# DATASET RECORDS
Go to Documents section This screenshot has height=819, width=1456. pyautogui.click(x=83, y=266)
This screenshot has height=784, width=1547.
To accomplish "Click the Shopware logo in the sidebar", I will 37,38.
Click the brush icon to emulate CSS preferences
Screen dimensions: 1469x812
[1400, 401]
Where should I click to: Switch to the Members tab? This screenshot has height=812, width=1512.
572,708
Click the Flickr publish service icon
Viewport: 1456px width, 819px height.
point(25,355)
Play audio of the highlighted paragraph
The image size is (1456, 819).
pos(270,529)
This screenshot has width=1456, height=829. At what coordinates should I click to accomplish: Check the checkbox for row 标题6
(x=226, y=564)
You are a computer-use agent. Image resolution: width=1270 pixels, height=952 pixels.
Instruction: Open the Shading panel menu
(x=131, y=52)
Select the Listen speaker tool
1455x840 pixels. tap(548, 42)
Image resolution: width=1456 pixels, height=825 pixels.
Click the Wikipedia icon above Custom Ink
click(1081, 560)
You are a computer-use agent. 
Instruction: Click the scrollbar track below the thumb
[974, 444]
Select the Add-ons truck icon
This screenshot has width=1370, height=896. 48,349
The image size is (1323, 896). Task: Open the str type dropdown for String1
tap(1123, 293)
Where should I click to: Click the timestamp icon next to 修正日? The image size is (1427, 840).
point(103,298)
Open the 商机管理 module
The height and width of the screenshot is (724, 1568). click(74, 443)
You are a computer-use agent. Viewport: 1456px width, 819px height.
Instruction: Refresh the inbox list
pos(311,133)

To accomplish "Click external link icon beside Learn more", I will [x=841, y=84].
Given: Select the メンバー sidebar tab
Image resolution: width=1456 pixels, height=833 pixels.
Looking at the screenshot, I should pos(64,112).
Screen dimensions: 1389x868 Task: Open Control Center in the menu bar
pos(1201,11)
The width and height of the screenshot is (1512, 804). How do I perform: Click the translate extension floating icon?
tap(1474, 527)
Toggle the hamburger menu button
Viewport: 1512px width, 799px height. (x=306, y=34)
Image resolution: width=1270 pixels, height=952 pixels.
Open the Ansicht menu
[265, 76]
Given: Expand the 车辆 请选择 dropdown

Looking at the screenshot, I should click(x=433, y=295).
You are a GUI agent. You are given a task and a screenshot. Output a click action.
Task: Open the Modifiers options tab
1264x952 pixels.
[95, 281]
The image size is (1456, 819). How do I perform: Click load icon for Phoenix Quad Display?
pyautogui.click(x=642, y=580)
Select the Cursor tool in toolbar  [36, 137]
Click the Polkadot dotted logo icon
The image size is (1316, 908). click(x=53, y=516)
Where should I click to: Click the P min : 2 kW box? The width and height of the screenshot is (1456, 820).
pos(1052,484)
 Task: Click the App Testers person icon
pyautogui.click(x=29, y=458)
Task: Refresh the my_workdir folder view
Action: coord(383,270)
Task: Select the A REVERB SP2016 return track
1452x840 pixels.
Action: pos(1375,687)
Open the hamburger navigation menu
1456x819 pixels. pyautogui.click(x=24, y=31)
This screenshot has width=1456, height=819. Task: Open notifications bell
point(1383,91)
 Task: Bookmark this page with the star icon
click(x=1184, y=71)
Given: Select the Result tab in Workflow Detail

# TASK TO COMPLETE
All lines carrying the word "sidebar" must be copied from the data above.

# EXERCISE OUTPUT
To accomplish "Click the Shopware logo in the sidebar", I will 37,38.
Given: Select the メンバー sidebar tab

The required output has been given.